Outside of the seminary, Schade has been an ordained Lutheran pastor for more than twenty years and has served three different congregations. “I’ve been a community organizer and activist for environmental issues for nearly a decade,” said Schade. She is also a professional harpist and a writer. Schade has authored and/or edited five books and is the author of the EcoPreacher blog.
In 2020, Schade co-founded the Clergy Emergency League. It’s “a network of 2,500 pastors throughout the U.S. who provide support, accountability, resources, and networking for clergy to prophetically minister in their congregations and the public square in this time of political upheaval, social unrest, and partisan division,” said Schade. She is also a member of Blessed Tomorrow Leadership Circle and the research exchange with the Kettering Foundation.

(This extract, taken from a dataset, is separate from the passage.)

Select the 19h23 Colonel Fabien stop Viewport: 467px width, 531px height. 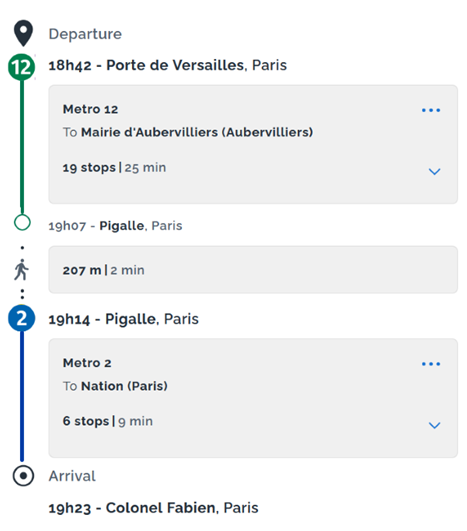click(x=153, y=508)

With all of her work in the community, Schade received the Kentucky Council of Churches Award in 2019 and the Lutheran Advocacy Ministry of Pennsylvania Service Award in 2016.
Schade uses the education she received from Shenandoah every day. Her degree taught her critical thinking skills and strengthened her writing. Schade credits former professor Dr. Elizabeth Colton for helping her to develop and sharpen these skills. “As a minister, educator, author, and public speaker, I am grateful for what I learned at Shenandoah,” said Schade. Taking courses through the conservatory also enabled her to develop her career as a professional musician and music instructor.
Schade’s advice to students who are considering entering into ministry is: “to take as many courses in writing and communication as possible. Naturally, courses in religion and philosophy are also a must. Seek out the chaplain and local clergy to learn about their experiences. Ministry is a calling and it’s demanding work. But it’s also deeply rewarding and spiritually fulfilling.”